*RECORDS SUPPLIED*
==================================================

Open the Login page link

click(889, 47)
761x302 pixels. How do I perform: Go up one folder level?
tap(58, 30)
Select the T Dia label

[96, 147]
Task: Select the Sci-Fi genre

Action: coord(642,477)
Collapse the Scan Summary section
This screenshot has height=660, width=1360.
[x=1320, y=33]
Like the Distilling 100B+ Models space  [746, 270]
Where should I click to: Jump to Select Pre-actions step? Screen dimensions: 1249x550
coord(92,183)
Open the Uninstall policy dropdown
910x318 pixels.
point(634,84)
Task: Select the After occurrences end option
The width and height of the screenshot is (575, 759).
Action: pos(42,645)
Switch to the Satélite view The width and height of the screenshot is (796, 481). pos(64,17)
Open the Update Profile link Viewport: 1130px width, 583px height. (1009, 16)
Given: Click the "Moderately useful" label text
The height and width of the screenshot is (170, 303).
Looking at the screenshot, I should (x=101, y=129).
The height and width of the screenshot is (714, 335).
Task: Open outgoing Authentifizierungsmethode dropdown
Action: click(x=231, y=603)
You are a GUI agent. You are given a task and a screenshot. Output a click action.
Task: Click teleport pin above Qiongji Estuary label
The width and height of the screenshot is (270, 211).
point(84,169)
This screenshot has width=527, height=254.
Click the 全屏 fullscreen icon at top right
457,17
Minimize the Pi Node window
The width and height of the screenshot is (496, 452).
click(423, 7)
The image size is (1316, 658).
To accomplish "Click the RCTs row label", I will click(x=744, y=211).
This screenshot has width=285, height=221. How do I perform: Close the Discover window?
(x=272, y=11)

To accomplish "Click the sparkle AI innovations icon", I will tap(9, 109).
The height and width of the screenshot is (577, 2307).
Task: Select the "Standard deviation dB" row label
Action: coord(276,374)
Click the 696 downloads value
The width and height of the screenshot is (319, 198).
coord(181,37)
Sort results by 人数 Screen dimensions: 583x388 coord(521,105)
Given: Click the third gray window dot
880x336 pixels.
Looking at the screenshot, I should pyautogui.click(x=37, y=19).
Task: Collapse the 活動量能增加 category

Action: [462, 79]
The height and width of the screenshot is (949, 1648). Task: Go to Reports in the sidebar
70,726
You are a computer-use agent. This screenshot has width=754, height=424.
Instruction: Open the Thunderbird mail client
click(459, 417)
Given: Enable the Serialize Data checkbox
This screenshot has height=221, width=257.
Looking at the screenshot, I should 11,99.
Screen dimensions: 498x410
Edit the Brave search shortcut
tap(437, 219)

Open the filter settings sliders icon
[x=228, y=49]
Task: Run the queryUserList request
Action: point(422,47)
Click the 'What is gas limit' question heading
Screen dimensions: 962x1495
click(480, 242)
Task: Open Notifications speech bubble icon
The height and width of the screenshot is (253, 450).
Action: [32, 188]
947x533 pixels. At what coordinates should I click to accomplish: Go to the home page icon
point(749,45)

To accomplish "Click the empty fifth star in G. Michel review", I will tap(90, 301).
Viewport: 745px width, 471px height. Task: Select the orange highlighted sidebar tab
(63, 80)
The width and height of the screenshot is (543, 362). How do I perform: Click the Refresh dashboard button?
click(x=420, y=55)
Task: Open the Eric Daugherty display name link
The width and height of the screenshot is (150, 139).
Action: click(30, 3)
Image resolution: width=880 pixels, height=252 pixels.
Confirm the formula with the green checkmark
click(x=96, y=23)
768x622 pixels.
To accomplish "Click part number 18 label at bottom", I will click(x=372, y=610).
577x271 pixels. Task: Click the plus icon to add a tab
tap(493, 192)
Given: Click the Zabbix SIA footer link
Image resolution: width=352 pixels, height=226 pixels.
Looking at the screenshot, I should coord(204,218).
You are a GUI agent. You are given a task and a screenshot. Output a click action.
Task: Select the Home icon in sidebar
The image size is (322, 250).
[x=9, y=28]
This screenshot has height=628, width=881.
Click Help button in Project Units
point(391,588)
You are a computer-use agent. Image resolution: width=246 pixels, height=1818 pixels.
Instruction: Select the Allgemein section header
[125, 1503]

==================================================

In how many lines of the records does the word "agent" appear? Give the number alone.

4